● **THE TASK**: Could every line below be written out exactly as it appears?

● **ENTRIES SHOWN**:

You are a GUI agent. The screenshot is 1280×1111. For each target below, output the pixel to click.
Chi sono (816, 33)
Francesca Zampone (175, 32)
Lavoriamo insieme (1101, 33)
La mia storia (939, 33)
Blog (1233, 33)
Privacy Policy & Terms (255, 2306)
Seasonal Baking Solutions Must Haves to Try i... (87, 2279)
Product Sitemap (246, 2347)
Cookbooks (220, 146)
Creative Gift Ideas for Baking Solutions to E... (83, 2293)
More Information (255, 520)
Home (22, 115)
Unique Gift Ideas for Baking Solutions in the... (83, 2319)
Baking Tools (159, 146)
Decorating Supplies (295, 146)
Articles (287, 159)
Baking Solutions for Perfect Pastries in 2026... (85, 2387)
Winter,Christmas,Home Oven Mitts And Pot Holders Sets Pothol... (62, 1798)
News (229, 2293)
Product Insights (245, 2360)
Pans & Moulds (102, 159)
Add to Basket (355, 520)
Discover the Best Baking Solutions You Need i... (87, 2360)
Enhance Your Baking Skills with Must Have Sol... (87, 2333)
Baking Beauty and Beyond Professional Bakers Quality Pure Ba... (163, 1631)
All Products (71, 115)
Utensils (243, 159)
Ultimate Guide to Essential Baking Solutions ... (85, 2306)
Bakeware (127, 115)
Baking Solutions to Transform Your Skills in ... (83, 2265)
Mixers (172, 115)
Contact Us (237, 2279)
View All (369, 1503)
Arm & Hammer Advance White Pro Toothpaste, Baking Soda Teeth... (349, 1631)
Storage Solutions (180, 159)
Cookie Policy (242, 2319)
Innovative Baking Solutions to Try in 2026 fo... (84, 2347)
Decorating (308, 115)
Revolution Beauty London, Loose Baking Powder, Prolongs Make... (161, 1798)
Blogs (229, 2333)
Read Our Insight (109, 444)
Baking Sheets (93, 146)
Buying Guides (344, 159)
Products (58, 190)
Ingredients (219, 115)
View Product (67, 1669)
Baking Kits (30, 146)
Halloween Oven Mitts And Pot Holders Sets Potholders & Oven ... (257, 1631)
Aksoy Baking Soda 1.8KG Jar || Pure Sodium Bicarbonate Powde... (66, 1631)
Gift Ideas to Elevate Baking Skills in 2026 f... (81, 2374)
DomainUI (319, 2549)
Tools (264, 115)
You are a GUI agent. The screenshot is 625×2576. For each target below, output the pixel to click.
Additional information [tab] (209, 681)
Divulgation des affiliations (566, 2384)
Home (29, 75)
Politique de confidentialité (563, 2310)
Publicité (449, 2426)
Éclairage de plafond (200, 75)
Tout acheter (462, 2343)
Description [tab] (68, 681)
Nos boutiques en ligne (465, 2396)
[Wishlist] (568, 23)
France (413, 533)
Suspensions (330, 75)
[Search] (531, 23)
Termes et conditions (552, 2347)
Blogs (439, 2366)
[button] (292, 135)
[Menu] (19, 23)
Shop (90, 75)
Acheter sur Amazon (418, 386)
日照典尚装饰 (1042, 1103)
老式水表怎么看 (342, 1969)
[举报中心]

● **SOLUTION**:
You are a GUI agent. The screenshot is 1280×1111. For each target below, output the pixel to click.
Chi sono (816, 33)
Francesca Zampone (175, 32)
Lavoriamo insieme (1101, 33)
La mia storia (939, 33)
Blog (1233, 33)
Privacy Policy & Terms (255, 2306)
Seasonal Baking Solutions Must Haves to Try i... (87, 2279)
Product Sitemap (246, 2347)
Cookbooks (220, 146)
Creative Gift Ideas for Baking Solutions to E... (83, 2293)
More Information (255, 520)
Home (22, 115)
Unique Gift Ideas for Baking Solutions in the... (83, 2319)
Baking Tools (159, 146)
Decorating Supplies (295, 146)
Articles (287, 159)
Baking Solutions for Perfect Pastries in 2026... (85, 2387)
Winter,Christmas,Home Oven Mitts And Pot Holders Sets Pothol... (62, 1798)
News (229, 2293)
Product Insights (245, 2360)
Pans & Moulds (102, 159)
Add to Basket (355, 520)
Discover the Best Baking Solutions You Need i... (87, 2360)
Enhance Your Baking Skills with Must Have Sol... (87, 2333)
Baking Beauty and Beyond Professional Bakers Quality Pure Ba... (163, 1631)
All Products (71, 115)
Utensils (243, 159)
Ultimate Guide to Essential Baking Solutions ... (85, 2306)
Bakeware (127, 115)
Baking Solutions to Transform Your Skills in ... (83, 2265)
Mixers (172, 115)
Contact Us (237, 2279)
View All (369, 1503)
Arm & Hammer Advance White Pro Toothpaste, Baking Soda Teeth... (349, 1631)
Storage Solutions (180, 159)
Cookie Policy (242, 2319)
Innovative Baking Solutions to Try in 2026 fo... (84, 2347)
Decorating (308, 115)
Revolution Beauty London, Loose Baking Powder, Prolongs Make... (161, 1798)
Blogs (229, 2333)
Read Our Insight (109, 444)
Baking Sheets (93, 146)
Buying Guides (344, 159)
Products (58, 190)
Ingredients (219, 115)
View Product (67, 1669)
Baking Kits (30, 146)
Halloween Oven Mitts And Pot Holders Sets Potholders & Oven ... (257, 1631)
Aksoy Baking Soda 1.8KG Jar || Pure Sodium Bicarbonate Powde... (66, 1631)
Gift Ideas to Elevate Baking Skills in 2026 f... (81, 2374)
DomainUI (319, 2549)
Tools (264, 115)
You are a GUI agent. The screenshot is 625×2576. For each target below, output the pixel to click.
Additional information [tab] (209, 681)
Divulgation des affiliations (566, 2384)
Home (29, 75)
Politique de confidentialité (563, 2310)
Publicité (449, 2426)
Éclairage de plafond (200, 75)
Tout acheter (462, 2343)
Description [tab] (68, 681)
Nos boutiques en ligne (465, 2396)
[Wishlist] (568, 23)
France (413, 533)
Suspensions (330, 75)
[Search] (531, 23)
Termes et conditions (552, 2347)
Blogs (439, 2366)
[button] (292, 135)
[Menu] (19, 23)
Shop (90, 75)
Acheter sur Amazon (418, 386)
日照典尚装饰 (1042, 1103)
老式水表怎么看 (342, 1969)
[举报中心]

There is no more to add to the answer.